You can make the layout recognize characters from different countries, but to do that you have to map it at the operating system level, to recognize one key as another and that is a hassle, plus if you put the keyboard on another computer you would have to reprogram the mapping and that is something we do not like.
Therefore, the only layout we had the keys 100% available was the American one, so we combined a European ISO layout, with the ANSI key layout.
But still, you could say that it ‘s not bad at all, we’ll give it a 9.
We’ll talk about the ñ later, as you can see, I can still use it.
Another thing I wasn’t aware of until I got it was the profile of the keycaps.
The profile is the shape, and my keycaps are of a SA profile, which are of the highest keys and each line has a different height, which makes it difficult to make experimental layouts since putting a key of different rows makes the design does not look as good as one would like.
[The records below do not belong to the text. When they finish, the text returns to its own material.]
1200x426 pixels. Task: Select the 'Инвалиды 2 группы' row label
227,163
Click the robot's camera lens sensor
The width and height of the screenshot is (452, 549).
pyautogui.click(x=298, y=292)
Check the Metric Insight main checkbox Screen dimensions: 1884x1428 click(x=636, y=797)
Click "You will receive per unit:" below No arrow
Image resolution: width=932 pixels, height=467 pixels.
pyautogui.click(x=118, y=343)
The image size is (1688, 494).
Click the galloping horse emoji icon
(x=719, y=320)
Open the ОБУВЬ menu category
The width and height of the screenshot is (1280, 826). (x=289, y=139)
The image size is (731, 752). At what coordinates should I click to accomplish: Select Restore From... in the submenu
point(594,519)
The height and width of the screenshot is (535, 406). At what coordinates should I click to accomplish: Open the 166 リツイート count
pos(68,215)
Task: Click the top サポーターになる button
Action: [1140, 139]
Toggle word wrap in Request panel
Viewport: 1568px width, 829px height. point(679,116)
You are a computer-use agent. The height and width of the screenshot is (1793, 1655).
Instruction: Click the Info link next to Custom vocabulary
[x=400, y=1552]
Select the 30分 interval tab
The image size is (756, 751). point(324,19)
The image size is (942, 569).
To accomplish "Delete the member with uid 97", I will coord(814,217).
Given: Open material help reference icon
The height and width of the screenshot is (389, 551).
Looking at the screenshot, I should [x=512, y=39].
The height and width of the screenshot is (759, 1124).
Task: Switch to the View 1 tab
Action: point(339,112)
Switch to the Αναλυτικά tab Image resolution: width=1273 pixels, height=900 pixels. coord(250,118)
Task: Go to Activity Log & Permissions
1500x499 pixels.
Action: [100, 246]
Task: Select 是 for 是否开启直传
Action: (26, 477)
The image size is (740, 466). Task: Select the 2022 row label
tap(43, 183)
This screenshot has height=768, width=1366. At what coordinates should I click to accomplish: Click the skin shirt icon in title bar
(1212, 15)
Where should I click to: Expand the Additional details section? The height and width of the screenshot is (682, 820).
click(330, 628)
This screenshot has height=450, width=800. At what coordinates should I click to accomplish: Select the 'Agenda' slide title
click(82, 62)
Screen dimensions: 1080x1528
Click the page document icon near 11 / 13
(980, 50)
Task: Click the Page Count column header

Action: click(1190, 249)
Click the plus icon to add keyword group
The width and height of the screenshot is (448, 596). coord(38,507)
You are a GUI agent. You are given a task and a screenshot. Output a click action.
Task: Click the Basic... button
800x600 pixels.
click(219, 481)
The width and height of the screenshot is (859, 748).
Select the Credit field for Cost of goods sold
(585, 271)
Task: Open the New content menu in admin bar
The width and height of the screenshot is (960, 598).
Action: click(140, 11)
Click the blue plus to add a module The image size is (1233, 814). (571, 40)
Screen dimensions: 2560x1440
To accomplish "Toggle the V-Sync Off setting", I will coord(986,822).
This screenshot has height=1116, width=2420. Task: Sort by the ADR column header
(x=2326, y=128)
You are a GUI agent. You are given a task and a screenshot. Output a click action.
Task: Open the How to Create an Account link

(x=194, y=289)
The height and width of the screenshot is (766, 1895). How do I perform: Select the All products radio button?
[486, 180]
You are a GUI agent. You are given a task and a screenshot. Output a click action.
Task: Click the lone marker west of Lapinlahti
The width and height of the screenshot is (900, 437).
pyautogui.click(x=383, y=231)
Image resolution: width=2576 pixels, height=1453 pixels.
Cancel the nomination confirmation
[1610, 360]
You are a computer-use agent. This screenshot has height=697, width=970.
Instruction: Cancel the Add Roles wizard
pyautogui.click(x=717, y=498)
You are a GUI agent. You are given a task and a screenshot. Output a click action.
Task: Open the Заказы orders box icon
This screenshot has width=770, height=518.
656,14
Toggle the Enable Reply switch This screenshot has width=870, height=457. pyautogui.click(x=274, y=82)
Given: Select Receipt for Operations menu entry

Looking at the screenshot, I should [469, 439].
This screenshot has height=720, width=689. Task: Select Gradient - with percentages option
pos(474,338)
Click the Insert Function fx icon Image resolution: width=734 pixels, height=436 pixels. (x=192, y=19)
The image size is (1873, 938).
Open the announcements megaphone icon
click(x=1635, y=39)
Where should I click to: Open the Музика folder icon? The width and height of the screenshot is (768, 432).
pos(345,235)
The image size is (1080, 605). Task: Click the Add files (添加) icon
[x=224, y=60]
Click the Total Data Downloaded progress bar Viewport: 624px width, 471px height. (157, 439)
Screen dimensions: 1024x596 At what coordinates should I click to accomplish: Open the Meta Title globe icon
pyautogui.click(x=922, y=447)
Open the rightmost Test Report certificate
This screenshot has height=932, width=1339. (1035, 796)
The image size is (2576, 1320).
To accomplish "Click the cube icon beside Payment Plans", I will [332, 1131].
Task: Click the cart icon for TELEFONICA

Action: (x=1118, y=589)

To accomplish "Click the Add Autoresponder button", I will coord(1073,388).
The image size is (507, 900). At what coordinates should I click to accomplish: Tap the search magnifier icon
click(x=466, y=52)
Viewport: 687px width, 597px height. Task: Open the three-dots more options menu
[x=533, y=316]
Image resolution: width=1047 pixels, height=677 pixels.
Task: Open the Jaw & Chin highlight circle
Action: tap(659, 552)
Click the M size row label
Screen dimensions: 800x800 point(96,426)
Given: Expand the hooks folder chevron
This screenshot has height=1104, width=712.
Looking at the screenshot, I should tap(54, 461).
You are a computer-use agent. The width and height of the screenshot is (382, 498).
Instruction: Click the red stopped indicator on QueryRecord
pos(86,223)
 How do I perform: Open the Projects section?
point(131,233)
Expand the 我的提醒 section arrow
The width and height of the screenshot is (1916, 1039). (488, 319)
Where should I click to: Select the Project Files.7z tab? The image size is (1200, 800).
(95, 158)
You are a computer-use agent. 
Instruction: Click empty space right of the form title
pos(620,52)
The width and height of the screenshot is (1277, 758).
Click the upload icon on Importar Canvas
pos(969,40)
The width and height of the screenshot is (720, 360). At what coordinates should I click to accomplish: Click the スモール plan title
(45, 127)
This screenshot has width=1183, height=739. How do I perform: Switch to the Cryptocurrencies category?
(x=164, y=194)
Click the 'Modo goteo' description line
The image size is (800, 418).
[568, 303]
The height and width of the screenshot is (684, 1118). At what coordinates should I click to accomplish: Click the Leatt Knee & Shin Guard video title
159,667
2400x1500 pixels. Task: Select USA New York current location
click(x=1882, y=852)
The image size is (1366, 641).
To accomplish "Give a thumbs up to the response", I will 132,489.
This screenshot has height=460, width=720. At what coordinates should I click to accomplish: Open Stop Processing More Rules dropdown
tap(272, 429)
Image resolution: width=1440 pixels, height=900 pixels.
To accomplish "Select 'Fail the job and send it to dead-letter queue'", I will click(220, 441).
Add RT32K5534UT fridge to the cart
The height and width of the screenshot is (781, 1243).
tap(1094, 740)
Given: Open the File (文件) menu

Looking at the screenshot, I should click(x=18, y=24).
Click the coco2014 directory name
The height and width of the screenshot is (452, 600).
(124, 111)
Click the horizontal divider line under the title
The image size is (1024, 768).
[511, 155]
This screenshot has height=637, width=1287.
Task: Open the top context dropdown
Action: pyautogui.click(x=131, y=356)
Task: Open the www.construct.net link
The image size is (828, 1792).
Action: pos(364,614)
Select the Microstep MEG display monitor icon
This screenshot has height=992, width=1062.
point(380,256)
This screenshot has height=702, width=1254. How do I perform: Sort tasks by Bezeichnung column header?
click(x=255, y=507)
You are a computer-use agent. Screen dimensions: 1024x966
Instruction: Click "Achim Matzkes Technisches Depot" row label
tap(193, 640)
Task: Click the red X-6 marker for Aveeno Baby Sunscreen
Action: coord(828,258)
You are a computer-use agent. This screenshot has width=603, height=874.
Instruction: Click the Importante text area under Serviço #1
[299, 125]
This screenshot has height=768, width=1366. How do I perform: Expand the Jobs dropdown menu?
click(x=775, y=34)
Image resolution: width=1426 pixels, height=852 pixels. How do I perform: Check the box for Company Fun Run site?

R1, R2, R3 and R4 correspond to the row of keys, R1 would be the one for numbers, R2 QWERTY…, R3 ASDF and so on to the last row.
UPDATE: I have found a set of ISO-ES compatible keycaps for American layout. Base kit + Modifier kit + Modifier Pro + Modifier Pro and ES keys
Last step: Programming the PCB
Once we have our custom keyboard assembled, it’s time to map the keys we have chosen for the layout. In this case we use the QMK configurator to load the firmware on the PCB.
Normally, in the layouts we usually add a key called fn to do functions, like f1,f2,f3 or also to control the pcb leds.
The damn ñ!
In the ANSI International layout, the ñ comes out by pressing Altgr + n.
Once the layout is chosen, we compile the firmware and download it (from the same web). Finally, we flash the downloaded firmware with the QMK Toolbox, I leave a couple of videos with the process.
For now that’s all, if you want to leave a comment to contribute to the guide, leave it.
And if not, then do not leave it haha.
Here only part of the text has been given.